Abro la puerta y nos encontramos cara a cara por primera vez. Esto va por mi hermana, va por ti, Heather, va por mi madre, por la injusticia de tener que abandonar a la hija que no quería abandonar. Me lo repito unas cuantas veces, abriendo y cerrando los puños, lista para pelear.
—¿Sí? —digo, y mi actitud ya es beligerante.
Te sorprende mi tono de voz.
—Buenos días —dices con condescendencia, como si quisieras indicarme que ese es el modo de iniciar una conversación, como si tuvieras la más remota idea de lo que es conversar educadamente. Me tiendes la mano—. Soy Matt, vivo enfrente.
Esto me resulta muy difícil. No soy descortés por naturaleza, pero miro tu mano y luego tu rostro sin afeitar, tus ojos inyectados en sangre, percibo el olor a alcohol que emana cada poro de tu cuerpo, observo esa boca que tanto me desagrada por las palabras que salen de ella, y meto las manos en los bolsillos de los vaqueros.

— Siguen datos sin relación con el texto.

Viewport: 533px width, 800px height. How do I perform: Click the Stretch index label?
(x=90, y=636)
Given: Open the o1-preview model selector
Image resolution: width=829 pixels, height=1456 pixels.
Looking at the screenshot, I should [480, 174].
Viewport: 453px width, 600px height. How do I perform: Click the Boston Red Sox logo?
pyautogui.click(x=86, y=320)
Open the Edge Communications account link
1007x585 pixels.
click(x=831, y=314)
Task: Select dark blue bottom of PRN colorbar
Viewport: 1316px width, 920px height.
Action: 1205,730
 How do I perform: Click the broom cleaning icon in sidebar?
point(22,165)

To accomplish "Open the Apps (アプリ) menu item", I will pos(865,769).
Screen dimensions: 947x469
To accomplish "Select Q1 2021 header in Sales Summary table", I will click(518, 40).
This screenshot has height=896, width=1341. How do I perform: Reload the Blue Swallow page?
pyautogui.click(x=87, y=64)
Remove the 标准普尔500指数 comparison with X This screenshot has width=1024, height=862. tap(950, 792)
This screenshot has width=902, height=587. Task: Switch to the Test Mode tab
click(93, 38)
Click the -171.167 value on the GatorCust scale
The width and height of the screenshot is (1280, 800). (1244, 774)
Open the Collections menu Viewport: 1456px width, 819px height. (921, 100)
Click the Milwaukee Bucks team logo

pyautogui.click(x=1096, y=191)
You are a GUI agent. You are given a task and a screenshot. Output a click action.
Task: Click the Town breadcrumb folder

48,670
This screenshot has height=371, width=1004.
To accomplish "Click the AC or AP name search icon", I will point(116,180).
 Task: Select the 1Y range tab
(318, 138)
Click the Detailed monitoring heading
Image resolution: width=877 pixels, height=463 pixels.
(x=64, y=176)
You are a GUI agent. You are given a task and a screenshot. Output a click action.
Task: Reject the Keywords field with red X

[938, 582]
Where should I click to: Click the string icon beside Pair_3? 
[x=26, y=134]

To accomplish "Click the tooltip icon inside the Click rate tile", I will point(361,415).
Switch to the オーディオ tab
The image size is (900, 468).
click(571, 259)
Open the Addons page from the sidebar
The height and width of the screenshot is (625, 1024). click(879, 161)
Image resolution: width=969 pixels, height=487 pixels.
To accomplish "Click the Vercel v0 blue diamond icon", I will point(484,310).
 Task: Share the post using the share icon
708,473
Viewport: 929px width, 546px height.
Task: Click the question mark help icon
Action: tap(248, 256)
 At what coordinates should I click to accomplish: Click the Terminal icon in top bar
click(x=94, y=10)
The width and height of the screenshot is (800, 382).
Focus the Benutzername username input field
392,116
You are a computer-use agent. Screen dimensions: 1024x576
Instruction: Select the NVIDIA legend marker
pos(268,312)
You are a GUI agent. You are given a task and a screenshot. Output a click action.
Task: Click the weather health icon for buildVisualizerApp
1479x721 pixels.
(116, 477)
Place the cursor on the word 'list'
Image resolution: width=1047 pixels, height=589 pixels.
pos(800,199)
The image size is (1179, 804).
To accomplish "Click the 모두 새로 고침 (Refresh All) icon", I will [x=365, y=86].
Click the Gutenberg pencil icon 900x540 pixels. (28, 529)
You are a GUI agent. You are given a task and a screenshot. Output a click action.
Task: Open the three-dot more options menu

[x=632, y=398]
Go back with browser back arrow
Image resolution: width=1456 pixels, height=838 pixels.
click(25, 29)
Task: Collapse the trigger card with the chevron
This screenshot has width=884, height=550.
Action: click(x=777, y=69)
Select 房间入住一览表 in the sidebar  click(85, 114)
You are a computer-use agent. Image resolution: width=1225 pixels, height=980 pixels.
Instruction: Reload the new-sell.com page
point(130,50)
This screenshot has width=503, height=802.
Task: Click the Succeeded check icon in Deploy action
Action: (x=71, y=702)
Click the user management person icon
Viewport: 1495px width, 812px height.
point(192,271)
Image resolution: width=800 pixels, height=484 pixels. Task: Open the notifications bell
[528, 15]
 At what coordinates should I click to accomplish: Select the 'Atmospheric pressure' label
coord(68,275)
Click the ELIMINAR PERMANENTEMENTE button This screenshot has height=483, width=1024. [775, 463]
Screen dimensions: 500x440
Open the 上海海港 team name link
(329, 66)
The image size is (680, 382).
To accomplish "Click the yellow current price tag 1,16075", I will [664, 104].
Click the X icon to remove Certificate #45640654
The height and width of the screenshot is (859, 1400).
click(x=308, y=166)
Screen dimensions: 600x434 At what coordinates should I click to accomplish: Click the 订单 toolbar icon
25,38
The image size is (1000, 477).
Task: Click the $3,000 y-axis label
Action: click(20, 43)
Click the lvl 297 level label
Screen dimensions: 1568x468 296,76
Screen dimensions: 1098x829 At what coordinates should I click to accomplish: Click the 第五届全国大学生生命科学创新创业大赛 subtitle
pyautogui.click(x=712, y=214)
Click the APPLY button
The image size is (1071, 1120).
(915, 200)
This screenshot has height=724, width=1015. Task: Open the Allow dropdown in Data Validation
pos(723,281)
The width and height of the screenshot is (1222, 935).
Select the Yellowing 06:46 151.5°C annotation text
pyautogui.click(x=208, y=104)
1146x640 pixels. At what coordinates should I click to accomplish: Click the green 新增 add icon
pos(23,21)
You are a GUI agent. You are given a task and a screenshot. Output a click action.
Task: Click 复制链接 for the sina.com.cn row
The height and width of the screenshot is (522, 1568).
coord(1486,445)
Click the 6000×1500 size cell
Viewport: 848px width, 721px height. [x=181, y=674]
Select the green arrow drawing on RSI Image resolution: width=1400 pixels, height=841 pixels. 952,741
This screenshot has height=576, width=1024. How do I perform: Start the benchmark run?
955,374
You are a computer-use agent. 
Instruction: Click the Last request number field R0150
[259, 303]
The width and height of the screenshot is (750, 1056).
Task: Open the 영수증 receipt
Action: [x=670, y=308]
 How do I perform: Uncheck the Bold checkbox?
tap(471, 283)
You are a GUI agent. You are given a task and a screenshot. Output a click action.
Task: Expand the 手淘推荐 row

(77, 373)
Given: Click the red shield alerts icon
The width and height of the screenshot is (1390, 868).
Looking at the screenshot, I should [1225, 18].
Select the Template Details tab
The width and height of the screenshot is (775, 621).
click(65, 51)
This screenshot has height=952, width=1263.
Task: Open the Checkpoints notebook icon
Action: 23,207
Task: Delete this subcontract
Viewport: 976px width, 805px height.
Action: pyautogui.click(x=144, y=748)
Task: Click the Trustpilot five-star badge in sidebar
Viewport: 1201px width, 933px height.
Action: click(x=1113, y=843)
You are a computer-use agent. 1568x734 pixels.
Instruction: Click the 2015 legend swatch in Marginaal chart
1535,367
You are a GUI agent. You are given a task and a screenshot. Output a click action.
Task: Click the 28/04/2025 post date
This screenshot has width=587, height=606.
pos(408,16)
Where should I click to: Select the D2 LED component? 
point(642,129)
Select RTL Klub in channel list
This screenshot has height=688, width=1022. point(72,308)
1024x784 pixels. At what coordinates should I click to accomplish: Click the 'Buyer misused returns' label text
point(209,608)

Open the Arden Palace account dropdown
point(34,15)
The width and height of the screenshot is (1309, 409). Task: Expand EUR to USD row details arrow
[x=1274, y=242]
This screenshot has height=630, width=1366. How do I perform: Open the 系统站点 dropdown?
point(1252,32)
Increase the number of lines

El corazón se me dispara al hacerlo. Por ti, Heather; por ti, mamá.
Me miras con expresión de incredulidad. Metes en el bolsillo del abrigo la mano que tendías hacia mí.
—¿Me he perdido algo? ¡Son las ocho y media y está perforando el suelo! ¿Hay algo que los demás deberíamos saber? ¿Un pozo de petróleo, quizá, cuya explotación podríamos compartir todos?
Todavía estás borracho, salta a la vista. A pesar de tener los pies bien plantados en el suelo, tu cuerpo se balancea con un movimiento circular que me recuerda el paso de baile inclinado de Michael Jackson.
—Si tanto le molesta, quizá le resultaría más grato acampar en su jardín trasero estos próximos días.
Me miras como si fuese una bruja chiflada y te marchas.
Hay muchas cosas que podría haber dicho. Muchísimas maneras de expresar mi decepción por el modo en que condujiste el debate sobre el síndrome de Down. Una carta. Una invitación a tomar café. Una conversación propia de una persona madura. En cambio, he dicho eso en nuestro primer encuentro. Me arrepiento en el acto, no porque quizás haya herido tus sentimientos, sino porque pienso que tal vez he desperdiciado una ocasión para hacer algo realmente importante como era debido. Y entonces se me ocurre pensar, por primera vez, que seguramente ni siquiera recuerdas ese programa en concreto. Has hecho tantos que es muy probable que no signifiquen nada para ti. No soy más que una vecina insoportable que no te ha avisado de que iba a hacer obras.
Te miro mientras cruzas la calle hacia tu casa. Eddie sigue sin hacer caso del mundo y levantando el suelo, y el ruido que produce retumba en mi cabeza. Caminas arriba y abajo ante la fachada de tu casa y luego rodeas esta estudiando las ventanas, buscando la manera de entrar. Te tambaleas un poco, todavía borracho. De pronto te diriges a la mesa y pienso que vas a sentarte, pero, en cambio, coges por el respaldo una silla de jardín y te acercas con ella a la puerta principal. La echas hacia atrás con todas tus fuerzas y la estampas una, dos, tres veces contra la ventana que hay al lado de la puerta, rompiendo el cristal. El ruido del martillo neumático impide que nada de esto se oiga. Te pones de lado, eres tan fornido que te cuesta deslizarte a través del estrecho espacio que has abierto, pero finalmente logras entrar en tu casa.
Pese a que lo he presenciado todo, una vez más haces que me sienta como si la irracional fuera yo.